* _Listing_:

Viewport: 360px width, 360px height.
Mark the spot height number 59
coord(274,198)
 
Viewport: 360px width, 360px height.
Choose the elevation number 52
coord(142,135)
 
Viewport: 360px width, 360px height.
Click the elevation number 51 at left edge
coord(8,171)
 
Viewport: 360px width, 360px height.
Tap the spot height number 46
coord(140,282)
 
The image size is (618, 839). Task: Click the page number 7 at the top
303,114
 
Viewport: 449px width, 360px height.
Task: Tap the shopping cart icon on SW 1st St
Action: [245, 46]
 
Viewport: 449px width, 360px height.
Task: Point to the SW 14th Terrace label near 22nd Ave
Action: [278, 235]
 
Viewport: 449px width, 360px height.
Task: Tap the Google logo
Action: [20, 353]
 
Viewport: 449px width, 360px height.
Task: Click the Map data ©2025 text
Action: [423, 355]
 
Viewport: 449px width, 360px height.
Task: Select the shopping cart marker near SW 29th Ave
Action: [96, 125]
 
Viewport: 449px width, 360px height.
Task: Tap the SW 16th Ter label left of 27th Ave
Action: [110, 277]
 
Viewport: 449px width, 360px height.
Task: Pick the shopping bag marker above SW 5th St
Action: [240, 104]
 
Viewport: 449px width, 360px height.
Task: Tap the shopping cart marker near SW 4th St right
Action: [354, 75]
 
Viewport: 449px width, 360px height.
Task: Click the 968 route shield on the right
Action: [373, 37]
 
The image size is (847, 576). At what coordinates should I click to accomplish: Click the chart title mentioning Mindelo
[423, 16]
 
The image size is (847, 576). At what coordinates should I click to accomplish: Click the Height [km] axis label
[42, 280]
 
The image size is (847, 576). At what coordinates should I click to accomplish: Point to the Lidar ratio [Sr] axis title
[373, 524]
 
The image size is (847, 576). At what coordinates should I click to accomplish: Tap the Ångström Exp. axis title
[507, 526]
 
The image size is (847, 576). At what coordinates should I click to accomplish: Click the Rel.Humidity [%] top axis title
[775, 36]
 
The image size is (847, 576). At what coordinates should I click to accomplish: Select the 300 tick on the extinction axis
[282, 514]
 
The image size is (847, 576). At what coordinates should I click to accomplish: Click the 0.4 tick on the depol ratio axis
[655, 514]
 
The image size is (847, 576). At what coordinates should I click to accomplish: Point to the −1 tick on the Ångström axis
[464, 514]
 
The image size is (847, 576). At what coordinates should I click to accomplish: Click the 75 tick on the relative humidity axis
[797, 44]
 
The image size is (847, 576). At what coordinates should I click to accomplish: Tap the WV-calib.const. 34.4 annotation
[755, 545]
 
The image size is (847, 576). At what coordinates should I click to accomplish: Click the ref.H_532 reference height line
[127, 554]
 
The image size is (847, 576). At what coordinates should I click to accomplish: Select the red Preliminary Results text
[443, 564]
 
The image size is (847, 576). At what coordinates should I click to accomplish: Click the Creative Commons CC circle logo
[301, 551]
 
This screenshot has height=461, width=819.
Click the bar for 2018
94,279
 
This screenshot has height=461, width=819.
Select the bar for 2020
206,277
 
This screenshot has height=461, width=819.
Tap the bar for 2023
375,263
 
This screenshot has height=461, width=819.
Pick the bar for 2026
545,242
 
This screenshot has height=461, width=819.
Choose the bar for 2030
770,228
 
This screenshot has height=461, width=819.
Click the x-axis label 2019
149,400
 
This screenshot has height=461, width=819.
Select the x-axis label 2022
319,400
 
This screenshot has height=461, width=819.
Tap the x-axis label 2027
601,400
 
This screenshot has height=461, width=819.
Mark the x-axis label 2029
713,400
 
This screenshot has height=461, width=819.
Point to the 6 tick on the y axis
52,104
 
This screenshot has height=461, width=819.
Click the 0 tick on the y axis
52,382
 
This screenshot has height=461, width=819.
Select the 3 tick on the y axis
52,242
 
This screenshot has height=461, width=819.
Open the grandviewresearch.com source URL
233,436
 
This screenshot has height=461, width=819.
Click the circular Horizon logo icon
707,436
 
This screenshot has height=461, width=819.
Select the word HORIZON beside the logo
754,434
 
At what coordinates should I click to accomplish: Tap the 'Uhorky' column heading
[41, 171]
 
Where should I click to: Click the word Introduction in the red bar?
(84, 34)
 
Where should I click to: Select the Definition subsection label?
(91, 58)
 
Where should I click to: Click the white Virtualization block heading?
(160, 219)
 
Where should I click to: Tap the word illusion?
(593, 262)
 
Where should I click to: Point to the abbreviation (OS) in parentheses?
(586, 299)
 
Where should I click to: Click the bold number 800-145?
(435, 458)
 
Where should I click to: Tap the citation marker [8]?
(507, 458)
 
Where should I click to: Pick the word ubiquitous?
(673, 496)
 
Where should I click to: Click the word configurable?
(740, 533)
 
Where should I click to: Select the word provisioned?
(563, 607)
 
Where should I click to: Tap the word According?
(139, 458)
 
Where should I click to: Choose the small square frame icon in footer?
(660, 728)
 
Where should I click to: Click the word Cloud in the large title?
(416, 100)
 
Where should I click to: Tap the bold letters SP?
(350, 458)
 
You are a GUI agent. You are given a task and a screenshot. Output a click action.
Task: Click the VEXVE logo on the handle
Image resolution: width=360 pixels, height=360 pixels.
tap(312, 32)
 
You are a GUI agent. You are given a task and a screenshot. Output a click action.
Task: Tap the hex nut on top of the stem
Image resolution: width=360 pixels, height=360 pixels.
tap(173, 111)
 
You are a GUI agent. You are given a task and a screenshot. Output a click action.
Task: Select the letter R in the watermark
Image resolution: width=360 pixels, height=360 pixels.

* _What you will do_:
Copy all of the rows above word for word, with nothing changed.

* _Task result_:
Viewport: 360px width, 360px height.
Mark the spot height number 59
coord(274,198)
 
Viewport: 360px width, 360px height.
Choose the elevation number 52
coord(142,135)
 
Viewport: 360px width, 360px height.
Click the elevation number 51 at left edge
coord(8,171)
 
Viewport: 360px width, 360px height.
Tap the spot height number 46
coord(140,282)
 
The image size is (618, 839). Task: Click the page number 7 at the top
303,114
 
Viewport: 449px width, 360px height.
Task: Tap the shopping cart icon on SW 1st St
Action: [245, 46]
 
Viewport: 449px width, 360px height.
Task: Point to the SW 14th Terrace label near 22nd Ave
Action: [278, 235]
 
Viewport: 449px width, 360px height.
Task: Tap the Google logo
Action: [20, 353]
 
Viewport: 449px width, 360px height.
Task: Click the Map data ©2025 text
Action: [423, 355]
 
Viewport: 449px width, 360px height.
Task: Select the shopping cart marker near SW 29th Ave
Action: [96, 125]
 
Viewport: 449px width, 360px height.
Task: Tap the SW 16th Ter label left of 27th Ave
Action: [110, 277]
 
Viewport: 449px width, 360px height.
Task: Pick the shopping bag marker above SW 5th St
Action: [240, 104]
 
Viewport: 449px width, 360px height.
Task: Tap the shopping cart marker near SW 4th St right
Action: [354, 75]
 
Viewport: 449px width, 360px height.
Task: Click the 968 route shield on the right
Action: [373, 37]
 
The image size is (847, 576). At what coordinates should I click to accomplish: Click the chart title mentioning Mindelo
[423, 16]
 
The image size is (847, 576). At what coordinates should I click to accomplish: Click the Height [km] axis label
[42, 280]
 
The image size is (847, 576). At what coordinates should I click to accomplish: Point to the Lidar ratio [Sr] axis title
[373, 524]
 
The image size is (847, 576). At what coordinates should I click to accomplish: Tap the Ångström Exp. axis title
[507, 526]
 
The image size is (847, 576). At what coordinates should I click to accomplish: Click the Rel.Humidity [%] top axis title
[775, 36]
 
The image size is (847, 576). At what coordinates should I click to accomplish: Select the 300 tick on the extinction axis
[282, 514]
 
The image size is (847, 576). At what coordinates should I click to accomplish: Click the 0.4 tick on the depol ratio axis
[655, 514]
 
The image size is (847, 576). At what coordinates should I click to accomplish: Point to the −1 tick on the Ångström axis
[464, 514]
 
The image size is (847, 576). At what coordinates should I click to accomplish: Click the 75 tick on the relative humidity axis
[797, 44]
 
The image size is (847, 576). At what coordinates should I click to accomplish: Tap the WV-calib.const. 34.4 annotation
[755, 545]
 
The image size is (847, 576). At what coordinates should I click to accomplish: Click the ref.H_532 reference height line
[127, 554]
 
The image size is (847, 576). At what coordinates should I click to accomplish: Select the red Preliminary Results text
[443, 564]
 
The image size is (847, 576). At what coordinates should I click to accomplish: Click the Creative Commons CC circle logo
[301, 551]
 
This screenshot has height=461, width=819.
Click the bar for 2018
94,279
 
This screenshot has height=461, width=819.
Select the bar for 2020
206,277
 
This screenshot has height=461, width=819.
Tap the bar for 2023
375,263
 
This screenshot has height=461, width=819.
Pick the bar for 2026
545,242
 
This screenshot has height=461, width=819.
Choose the bar for 2030
770,228
 
This screenshot has height=461, width=819.
Click the x-axis label 2019
149,400
 
This screenshot has height=461, width=819.
Select the x-axis label 2022
319,400
 
This screenshot has height=461, width=819.
Tap the x-axis label 2027
601,400
 
This screenshot has height=461, width=819.
Mark the x-axis label 2029
713,400
 
This screenshot has height=461, width=819.
Point to the 6 tick on the y axis
52,104
 
This screenshot has height=461, width=819.
Click the 0 tick on the y axis
52,382
 
This screenshot has height=461, width=819.
Select the 3 tick on the y axis
52,242
 
This screenshot has height=461, width=819.
Open the grandviewresearch.com source URL
233,436
 
This screenshot has height=461, width=819.
Click the circular Horizon logo icon
707,436
 
This screenshot has height=461, width=819.
Select the word HORIZON beside the logo
754,434
 
At what coordinates should I click to accomplish: Tap the 'Uhorky' column heading
[41, 171]
 
Where should I click to: Click the word Introduction in the red bar?
(84, 34)
 
Where should I click to: Select the Definition subsection label?
(91, 58)
 
Where should I click to: Click the white Virtualization block heading?
(160, 219)
 
Where should I click to: Tap the word illusion?
(593, 262)
 
Where should I click to: Point to the abbreviation (OS) in parentheses?
(586, 299)
 
Where should I click to: Click the bold number 800-145?
(435, 458)
 
Where should I click to: Tap the citation marker [8]?
(507, 458)
 
Where should I click to: Pick the word ubiquitous?
(673, 496)
 
Where should I click to: Click the word configurable?
(740, 533)
 
Where should I click to: Select the word provisioned?
(563, 607)
 
Where should I click to: Tap the word According?
(139, 458)
 
Where should I click to: Choose the small square frame icon in footer?
(660, 728)
 
Where should I click to: Click the word Cloud in the large title?
(416, 100)
 
Where should I click to: Tap the bold letters SP?
(350, 458)
 
You are a GUI agent. You are given a task and a screenshot. Output a click action.
Task: Click the VEXVE logo on the handle
Image resolution: width=360 pixels, height=360 pixels.
tap(312, 32)
 
You are a GUI agent. You are given a task and a screenshot. Output a click action.
Task: Tap the hex nut on top of the stem
Image resolution: width=360 pixels, height=360 pixels.
tap(173, 111)
 
You are a GUI agent. You are given a task and a screenshot. Output a click action.
Task: Select the letter R in the watermark
Image resolution: width=360 pixels, height=360 pixels.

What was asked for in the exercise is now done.